Young actress Quvenzhané Wallis was one of many women subjected to derogatory misogynist “jokes” during this year’s Academy Awards ceremony. Those directed at her were particularly vicious. When the satirical website The Onion tweeted that she was a c***, and host Seth McFarlane made a remark with paedophilic overtones connecting Wallis with George Clooney, her age and gender were the apparent sources of prejudice against the nine-year-old.
Outrage rightly erupted, and The Onion has now apologised. Few commentators in the mainstream media, however, have made links between the way in which Wallis was singled out and her race.
What’s in a name?
As well as the insults directed at Wallis during the ceremony, some reporters professed they could not pronounce her name before it. One Academy member even claimed not to have voted for her because of it.
Names are important markers of our identities, of who we are as people, but they can also be used to discriminate. A recent Harvard University study showed that searching for names considered “Afro-American” on Google generated ads for companies such as Instant Checkmate, a company that checks criminal records for customers.
There’s no doubt Quvenzhané Wallis’ name marks her as racially different to the other nominees for Best Actress. Yes, all the nominees in this category were the indirect, if not direct, targets of ridicule during the Oscars ceremony – McFarlane’s opening musical number We Saw Your Boobs was just one example of this. But being African-America, Wallis was the target of a direct, multi-layered attack.
Marginalising women of colour
The way Wallis was marginalised and denigrated before and during the ceremony reflects an insidious culture in Hollywood, and in our culture more broadly. Wallis’ role could only have been played by a black actor, but there is a marked tendency in Hollywood movies to either minimise or write out black stories if at all possible.
Steven Spielberg’s Lincoln, nominated for 12 Academy Awards, tells the story of the 16th American president’s fight to end slavery. It does so, however, in a way that confines African American characters in only the most minor roles. Significant historical figures such as Frederick Douglass, an escaped slave and passionate advocate for abolition, are entirely absent. As Michael Swank has pointed out in The Washington Post, those characters who do appear – Elizabeth Keckley and Lydia Hamilton Smith – are shortchanged.

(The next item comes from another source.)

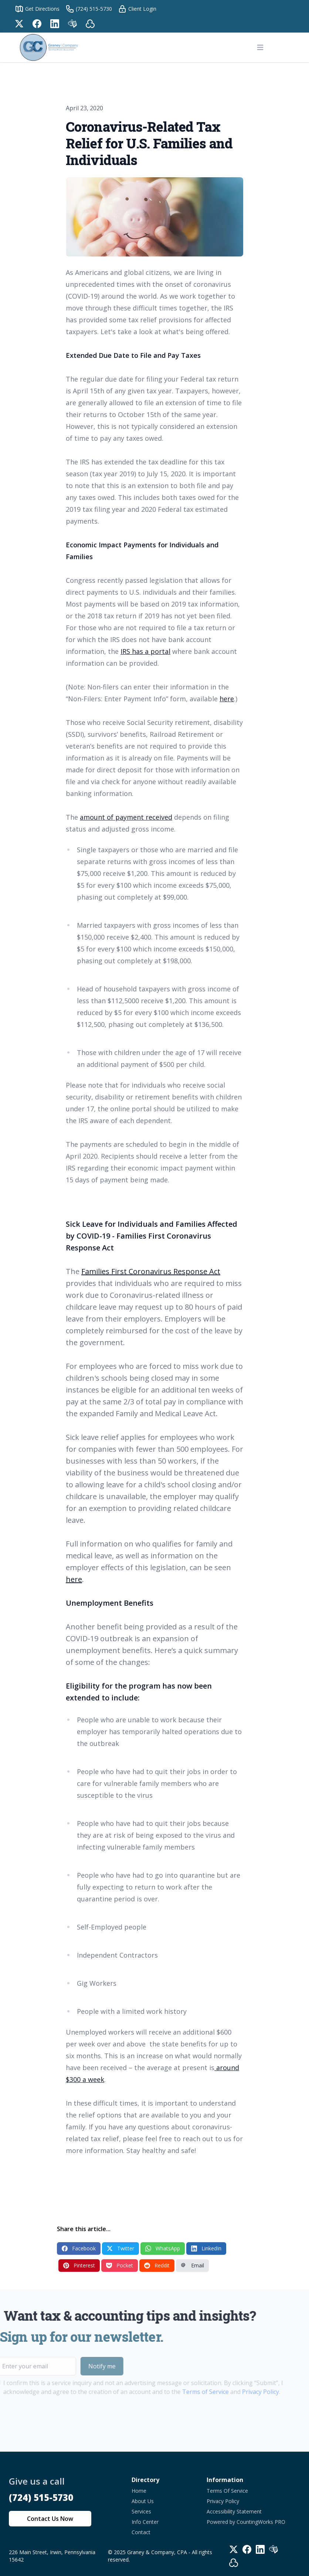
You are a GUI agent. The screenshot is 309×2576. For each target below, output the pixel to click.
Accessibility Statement (234, 2511)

Rather than being marginalised, often non-white characters are simply written out of films.
A particularly infamous example of this was M. Night Shyamalan’s 2010 The Last Airbender, based on Nickelodeon’s animated film Avatar: The Last Airbender. The cast of the Shyamalan film originally comprised only white actors, whereas the preceding animated series featured four protagonists of Asian and Inuit backgrounds. A later cast change saw a non-white character included. Perhaps unsurprisingly, that character was the villain.
This “white-washing” outraged fans so much that it sparked an online political campaign against a phenomenon that came to be known as “racebending” – choosing white actors to play characters who were originally not white.

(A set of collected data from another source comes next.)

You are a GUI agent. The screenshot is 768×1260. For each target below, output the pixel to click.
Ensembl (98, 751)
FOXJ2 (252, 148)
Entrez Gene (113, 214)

Audiences, however, are not universally in favour of diversity in Hollywood movies. The choice of a black actor, Idris Elba, to play Norse god Heimdahl in the movie Thor drew some extremely negative responses, including calls to boycott.
African American cast members in The Hunger Games (2012) accurately represented the characters in Suzanne Collin’s books. Some fans nonetheless complained that they had been included for politically correct reasons only.
Conversely, The Hunger Games also attracted attention because the casting call for Katniss Everdeen – who is described as having olive skin and dark hair in the novel – requested only “Caucasian” actresses.
This final example garnered enough attention for coverage to eventually find its way into The Huffington Post, but went no further.
Last week, controversy was raised by racial stereotyping in a casting call for the Ewan McGregor movie Son of a Gun, currently shooting in Western Australia.
Post-race? We wish
Some, if not all, of the controversies outlined here attracted attention from the mainstream media. But these brief stories about race in Hollywood are rare breakthroughs for a major issue that generally goes uncovered.
The silence around these issues reinforces the idea that race doesn’t matter. And audience responses, such as those to The Hunger Games, demonstrate that a post-race society is at best wishful thinking.
And so, when a nine year-old African American girl with an “unusual” name was attacked by a white, male host, all we talked about was gender.
Race was the largely undiscussed source of prejudice at this year’s Oscars. Audiences and opinion makers must recognise and reject racism’s ugly presence if it is to be truly eradicated.
Perhaps we could all start by learning to pronounce Quvenzhané.